学校長挨拶

「過ちて改めざる、これを過ちという」

貫井中学校長 桐野 和之

「過ちて改めざる、これを過ちという」。
 この言葉はどのような意味かわかりますか。
 まず「過ち」という言葉の意味は「ついうっかり失敗してしまったり、間違ったりしてしまうこと」を言います。そして、「改めざる」という言葉は「改めないこと」、つまり「うっかり失敗したことや間違ってしまったことを二度としないように改めようとしない、あるいは直そうとしない」という意味です。

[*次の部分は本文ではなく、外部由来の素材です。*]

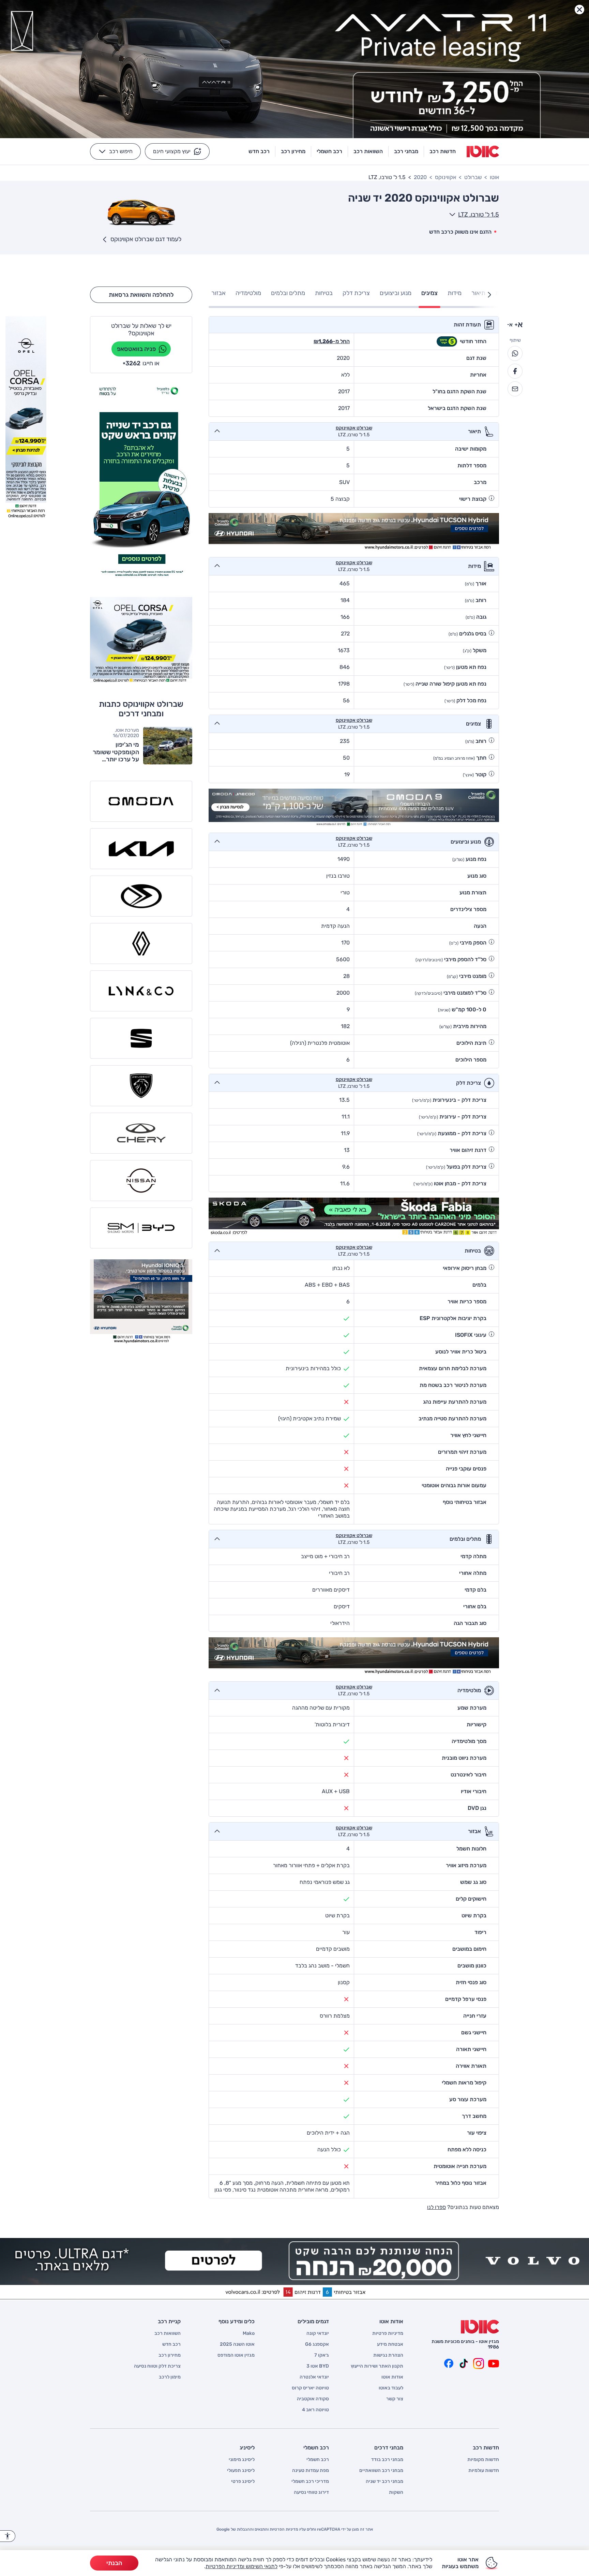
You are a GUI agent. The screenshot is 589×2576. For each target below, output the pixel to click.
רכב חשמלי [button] (329, 151)
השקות (396, 2492)
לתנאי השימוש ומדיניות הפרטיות (241, 2566)
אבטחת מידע (390, 2344)
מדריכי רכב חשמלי (310, 2481)
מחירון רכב (169, 2355)
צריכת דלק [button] (356, 293)
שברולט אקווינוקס (354, 428)
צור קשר (394, 2399)
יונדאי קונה (317, 2333)
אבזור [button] (218, 293)
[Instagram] (478, 2363)
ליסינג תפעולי (241, 2470)
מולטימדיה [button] (248, 293)
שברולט (473, 177)
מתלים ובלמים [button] (288, 293)
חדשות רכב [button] (442, 151)
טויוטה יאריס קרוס (310, 2388)
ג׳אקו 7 (321, 2355)
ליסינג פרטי (243, 2481)
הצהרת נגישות (388, 2355)
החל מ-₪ (332, 341)
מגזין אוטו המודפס (236, 2355)
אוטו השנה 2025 (237, 2344)
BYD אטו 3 (317, 2366)
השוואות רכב (167, 2333)
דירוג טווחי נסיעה (311, 2492)
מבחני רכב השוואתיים (381, 2470)
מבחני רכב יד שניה (384, 2481)
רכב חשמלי (317, 2459)
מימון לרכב (170, 2377)
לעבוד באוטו (391, 2388)
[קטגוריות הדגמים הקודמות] (489, 295)
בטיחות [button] (324, 293)
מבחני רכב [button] (406, 151)
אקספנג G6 (317, 2344)
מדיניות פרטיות (387, 2333)
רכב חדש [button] (259, 151)
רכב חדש (171, 2344)
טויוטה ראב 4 (315, 2410)
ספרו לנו (436, 2207)
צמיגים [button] (429, 293)
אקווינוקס (445, 177)
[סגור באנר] (579, 9)
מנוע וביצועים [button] (395, 293)
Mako (249, 2333)
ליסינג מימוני (242, 2459)
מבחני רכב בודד (387, 2459)
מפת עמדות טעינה (310, 2470)
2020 (420, 177)
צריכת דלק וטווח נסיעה (157, 2366)
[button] (177, 151)
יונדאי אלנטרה (314, 2377)
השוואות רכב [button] (368, 151)
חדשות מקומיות (483, 2459)
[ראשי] (480, 2326)
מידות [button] (455, 293)
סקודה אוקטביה (313, 2399)
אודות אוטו (392, 2377)
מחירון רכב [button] (293, 151)
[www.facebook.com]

また、その次にある「これを過ちという」というのはつまり、「このことを本当の過ち、本当の失敗であり間違いである」という意味です。
 この言葉は中国の孔子の言った言葉です。孔子が生きていたのは今から2500年以上前の中国です。孔子は人としての生き方について深く考え、人としての礼儀や態度、思いやりの心などをとても大切にした人でした。さらに、政治家に対しても、政治をする人自身が礼儀や態度、思いやりのある心づかいなどを大切にして、道徳を重んじた政治を行うべきだと考え、中国の各地を回って、それぞれの国の政治を行う人たちにその考えを広めようと努めました。
 しかし、その願いは、なかなか実現できませんでした。思いが果たせなかった孔子は、自分が産まれた魯という国に戻り、たくさんの弟子たちを教えて育てることに専念するようになりました。
 そのようなある日、孔子は弟子たちに、「人はいろいろと失敗してしまうものだ。それは仕方のないことである。だから、そのような失敗を二度としないように改めていくことが、人としてとても大切な生き方なのである。しかし、失敗をしたにもかかわらずそれを反省しようとせず、直そうともしないとすれば、そのような考え方や態度こそが、人としての生き方の大きな過ちなのである」と教えたのです。そのときの言葉が「過ちて改めざる、これを過ちという」という言葉だったのです。
 皆さんも、ついうっかり間違えたり、失敗したりするようなことがあると思います。そのようなとき、すぐに「ごめんなさい」「すみませんでした」と謝ると思います。そして、二度とそのようなことをしないように、気をつけるようにすると思います。そのようにすることが、人の生き方としてとても大切なことなのです。その反対に、言い逃れをしたり、ごまかしたりすることは、よくないことです。ついうっかり間違えたり、失敗したりしたときには、恥ずかしいという気持ちが起きるかもしれませんが、すぐにそれを認めて謝るとともに、二度とそのようなことをしないように努力するべきです。
 孔子は人としての生き方にかかわるすばらしい教えをたくさん残しました。そこで、孔子が亡くなった後、多くの弟子たちが、孔子の教えてくれたすばらしい言葉を『論語』という本にまとめました。「過ちて改めざる、これを過ちという」という言葉も『論語』のなかにある言葉の一つです。みなさんにも一度、この論語を読んでみてほしいと思います。